____ Data for this exercise

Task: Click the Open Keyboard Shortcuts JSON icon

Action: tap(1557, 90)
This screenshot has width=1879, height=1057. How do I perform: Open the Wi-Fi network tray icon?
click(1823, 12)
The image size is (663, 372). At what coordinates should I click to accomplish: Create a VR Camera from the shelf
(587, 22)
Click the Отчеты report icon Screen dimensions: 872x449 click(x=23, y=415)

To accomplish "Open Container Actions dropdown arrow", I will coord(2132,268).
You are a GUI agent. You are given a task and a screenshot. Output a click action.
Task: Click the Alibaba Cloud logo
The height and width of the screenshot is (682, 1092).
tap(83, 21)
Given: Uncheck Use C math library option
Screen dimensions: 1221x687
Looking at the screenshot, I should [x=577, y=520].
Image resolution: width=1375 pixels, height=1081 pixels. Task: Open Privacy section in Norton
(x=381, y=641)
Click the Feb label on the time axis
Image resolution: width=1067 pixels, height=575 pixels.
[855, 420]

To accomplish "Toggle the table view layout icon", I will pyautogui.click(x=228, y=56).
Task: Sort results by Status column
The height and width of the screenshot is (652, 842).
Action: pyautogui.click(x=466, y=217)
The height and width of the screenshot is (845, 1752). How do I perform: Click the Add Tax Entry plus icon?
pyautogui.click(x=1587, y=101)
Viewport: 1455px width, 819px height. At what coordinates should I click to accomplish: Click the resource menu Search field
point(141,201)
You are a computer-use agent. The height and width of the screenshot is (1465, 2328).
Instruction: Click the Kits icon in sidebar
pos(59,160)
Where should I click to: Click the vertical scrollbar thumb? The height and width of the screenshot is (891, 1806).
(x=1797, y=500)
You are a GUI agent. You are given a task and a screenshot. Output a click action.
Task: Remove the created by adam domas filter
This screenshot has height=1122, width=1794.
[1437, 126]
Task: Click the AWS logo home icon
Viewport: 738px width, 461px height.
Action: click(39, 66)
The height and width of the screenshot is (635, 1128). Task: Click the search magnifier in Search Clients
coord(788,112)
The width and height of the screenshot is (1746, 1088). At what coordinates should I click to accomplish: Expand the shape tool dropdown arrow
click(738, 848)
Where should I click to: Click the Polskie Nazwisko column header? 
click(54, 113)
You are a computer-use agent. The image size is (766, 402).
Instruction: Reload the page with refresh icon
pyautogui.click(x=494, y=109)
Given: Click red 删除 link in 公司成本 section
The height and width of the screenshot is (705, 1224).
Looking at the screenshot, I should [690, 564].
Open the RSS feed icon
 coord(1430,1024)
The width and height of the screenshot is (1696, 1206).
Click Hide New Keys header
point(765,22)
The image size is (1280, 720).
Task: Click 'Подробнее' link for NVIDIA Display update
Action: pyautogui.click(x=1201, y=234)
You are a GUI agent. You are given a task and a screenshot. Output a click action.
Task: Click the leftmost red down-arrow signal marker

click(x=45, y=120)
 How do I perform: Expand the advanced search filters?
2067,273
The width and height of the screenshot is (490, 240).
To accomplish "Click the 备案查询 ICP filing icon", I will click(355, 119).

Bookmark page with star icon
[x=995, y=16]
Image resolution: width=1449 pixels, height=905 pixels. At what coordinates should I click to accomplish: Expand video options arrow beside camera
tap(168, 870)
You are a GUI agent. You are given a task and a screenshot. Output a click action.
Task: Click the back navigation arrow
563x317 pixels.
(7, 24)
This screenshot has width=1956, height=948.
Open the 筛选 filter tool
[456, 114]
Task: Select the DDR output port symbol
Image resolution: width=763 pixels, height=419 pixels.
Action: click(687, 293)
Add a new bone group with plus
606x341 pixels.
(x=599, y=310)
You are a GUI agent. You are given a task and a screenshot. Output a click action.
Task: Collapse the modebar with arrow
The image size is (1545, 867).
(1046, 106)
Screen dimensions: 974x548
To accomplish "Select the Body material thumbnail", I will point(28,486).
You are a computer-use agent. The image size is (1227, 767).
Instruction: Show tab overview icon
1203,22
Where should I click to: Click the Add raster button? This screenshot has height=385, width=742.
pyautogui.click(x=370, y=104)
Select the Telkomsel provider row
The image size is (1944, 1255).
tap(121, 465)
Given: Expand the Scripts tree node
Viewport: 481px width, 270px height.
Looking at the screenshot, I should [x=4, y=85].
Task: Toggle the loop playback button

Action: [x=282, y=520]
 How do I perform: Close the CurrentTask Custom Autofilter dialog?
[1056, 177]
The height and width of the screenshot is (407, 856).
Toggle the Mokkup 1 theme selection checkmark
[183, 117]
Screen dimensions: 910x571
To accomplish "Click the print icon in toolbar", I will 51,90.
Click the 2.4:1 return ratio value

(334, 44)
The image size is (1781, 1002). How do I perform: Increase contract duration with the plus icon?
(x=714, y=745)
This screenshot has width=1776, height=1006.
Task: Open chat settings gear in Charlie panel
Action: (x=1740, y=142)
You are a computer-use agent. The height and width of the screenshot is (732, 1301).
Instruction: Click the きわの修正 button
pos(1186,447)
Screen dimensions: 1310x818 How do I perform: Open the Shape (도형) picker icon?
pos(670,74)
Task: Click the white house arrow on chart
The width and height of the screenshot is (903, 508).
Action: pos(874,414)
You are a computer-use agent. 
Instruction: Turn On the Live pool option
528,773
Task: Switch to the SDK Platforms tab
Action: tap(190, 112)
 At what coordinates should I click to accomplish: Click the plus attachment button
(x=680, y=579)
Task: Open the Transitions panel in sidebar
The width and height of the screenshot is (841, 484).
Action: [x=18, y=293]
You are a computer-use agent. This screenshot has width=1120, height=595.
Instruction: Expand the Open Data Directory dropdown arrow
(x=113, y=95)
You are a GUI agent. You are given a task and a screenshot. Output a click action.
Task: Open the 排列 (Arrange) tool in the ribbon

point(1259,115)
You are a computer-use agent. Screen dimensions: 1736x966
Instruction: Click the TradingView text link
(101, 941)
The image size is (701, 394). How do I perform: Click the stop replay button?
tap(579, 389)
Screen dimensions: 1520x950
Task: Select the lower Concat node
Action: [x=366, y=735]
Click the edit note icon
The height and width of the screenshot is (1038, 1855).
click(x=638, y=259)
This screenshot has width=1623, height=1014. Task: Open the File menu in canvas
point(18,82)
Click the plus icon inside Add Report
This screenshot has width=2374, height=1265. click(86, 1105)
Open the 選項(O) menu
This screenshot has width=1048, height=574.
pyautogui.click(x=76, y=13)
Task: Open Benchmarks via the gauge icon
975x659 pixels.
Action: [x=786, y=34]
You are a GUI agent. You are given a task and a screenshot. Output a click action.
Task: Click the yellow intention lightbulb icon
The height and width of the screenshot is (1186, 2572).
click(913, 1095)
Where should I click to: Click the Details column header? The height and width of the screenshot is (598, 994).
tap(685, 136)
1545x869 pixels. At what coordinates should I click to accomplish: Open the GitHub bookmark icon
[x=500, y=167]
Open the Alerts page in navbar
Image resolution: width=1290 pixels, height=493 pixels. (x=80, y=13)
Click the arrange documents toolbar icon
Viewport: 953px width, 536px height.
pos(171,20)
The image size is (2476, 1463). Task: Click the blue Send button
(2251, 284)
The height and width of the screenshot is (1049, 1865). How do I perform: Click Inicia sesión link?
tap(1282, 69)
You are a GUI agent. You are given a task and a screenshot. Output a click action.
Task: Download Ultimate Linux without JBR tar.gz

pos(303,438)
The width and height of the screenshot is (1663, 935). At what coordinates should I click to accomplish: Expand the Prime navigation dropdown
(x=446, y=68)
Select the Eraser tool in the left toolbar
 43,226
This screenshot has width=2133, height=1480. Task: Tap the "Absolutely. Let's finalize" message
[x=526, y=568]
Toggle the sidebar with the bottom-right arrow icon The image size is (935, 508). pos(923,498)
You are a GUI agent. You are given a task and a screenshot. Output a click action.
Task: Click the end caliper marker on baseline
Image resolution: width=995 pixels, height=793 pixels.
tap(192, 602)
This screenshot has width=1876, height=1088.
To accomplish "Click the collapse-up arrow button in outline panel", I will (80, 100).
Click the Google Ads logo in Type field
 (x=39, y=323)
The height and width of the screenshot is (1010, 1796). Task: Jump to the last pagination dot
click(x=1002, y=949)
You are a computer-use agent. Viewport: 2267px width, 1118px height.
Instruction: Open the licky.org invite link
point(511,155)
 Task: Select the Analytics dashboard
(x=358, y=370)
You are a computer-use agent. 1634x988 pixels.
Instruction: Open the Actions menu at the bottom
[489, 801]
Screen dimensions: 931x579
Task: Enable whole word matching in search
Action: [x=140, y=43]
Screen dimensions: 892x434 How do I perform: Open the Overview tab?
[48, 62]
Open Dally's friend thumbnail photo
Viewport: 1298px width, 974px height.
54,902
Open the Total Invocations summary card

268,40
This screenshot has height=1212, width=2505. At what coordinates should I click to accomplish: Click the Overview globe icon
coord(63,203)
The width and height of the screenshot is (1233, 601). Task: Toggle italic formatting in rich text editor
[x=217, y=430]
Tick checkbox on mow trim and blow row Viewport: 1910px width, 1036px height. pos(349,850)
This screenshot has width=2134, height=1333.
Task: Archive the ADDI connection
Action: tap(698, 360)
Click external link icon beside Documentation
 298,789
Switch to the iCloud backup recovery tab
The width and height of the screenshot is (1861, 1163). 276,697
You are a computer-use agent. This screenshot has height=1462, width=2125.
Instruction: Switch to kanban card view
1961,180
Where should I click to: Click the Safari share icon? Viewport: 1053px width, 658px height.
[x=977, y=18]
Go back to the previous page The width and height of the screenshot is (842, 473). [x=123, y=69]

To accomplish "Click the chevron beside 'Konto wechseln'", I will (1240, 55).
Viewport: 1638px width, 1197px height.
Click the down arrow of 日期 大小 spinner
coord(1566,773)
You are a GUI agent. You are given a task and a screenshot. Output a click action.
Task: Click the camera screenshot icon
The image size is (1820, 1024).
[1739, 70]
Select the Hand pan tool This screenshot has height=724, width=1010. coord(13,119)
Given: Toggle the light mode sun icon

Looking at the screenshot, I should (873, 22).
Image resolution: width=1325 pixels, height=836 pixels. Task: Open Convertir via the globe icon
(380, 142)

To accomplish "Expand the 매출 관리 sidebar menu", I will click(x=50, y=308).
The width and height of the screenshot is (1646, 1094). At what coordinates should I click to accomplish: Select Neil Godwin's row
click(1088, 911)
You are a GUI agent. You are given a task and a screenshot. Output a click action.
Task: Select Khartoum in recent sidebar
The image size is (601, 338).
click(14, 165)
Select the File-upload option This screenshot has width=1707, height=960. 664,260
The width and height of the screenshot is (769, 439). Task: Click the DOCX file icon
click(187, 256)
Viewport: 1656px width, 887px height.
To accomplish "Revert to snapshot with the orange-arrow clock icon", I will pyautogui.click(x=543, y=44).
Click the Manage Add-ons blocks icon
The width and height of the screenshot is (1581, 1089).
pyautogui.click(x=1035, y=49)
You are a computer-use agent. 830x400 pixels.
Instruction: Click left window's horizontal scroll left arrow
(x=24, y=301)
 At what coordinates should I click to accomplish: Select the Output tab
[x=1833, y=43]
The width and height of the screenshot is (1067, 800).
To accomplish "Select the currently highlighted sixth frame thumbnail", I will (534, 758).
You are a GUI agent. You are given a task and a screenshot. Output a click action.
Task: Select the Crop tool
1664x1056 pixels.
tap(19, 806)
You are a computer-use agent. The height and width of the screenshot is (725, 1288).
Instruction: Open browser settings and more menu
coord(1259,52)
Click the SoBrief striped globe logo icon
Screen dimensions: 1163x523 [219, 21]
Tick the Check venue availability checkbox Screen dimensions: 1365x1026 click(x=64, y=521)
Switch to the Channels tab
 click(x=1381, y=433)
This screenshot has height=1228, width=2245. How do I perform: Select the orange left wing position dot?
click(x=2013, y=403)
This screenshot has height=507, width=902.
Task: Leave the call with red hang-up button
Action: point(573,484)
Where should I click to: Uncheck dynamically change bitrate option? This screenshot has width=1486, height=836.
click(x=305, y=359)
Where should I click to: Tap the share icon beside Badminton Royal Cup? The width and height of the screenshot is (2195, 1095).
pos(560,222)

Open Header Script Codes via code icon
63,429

________

(Task goal) Nothing outside the span should appear: transcribe the lines from the one containing "Click the SoBrief striped globe logo icon" through the last line of the records.

(Answer for this exercise)
Click the SoBrief striped globe logo icon
Screen dimensions: 1163x523 [219, 21]
Tick the Check venue availability checkbox Screen dimensions: 1365x1026 click(x=64, y=521)
Switch to the Channels tab
 click(x=1381, y=433)
This screenshot has height=1228, width=2245. How do I perform: Select the orange left wing position dot?
click(x=2013, y=403)
This screenshot has height=507, width=902.
Task: Leave the call with red hang-up button
Action: point(573,484)
Where should I click to: Uncheck dynamically change bitrate option? This screenshot has width=1486, height=836.
click(x=305, y=359)
Where should I click to: Tap the share icon beside Badminton Royal Cup? The width and height of the screenshot is (2195, 1095).
pos(560,222)

Open Header Script Codes via code icon
63,429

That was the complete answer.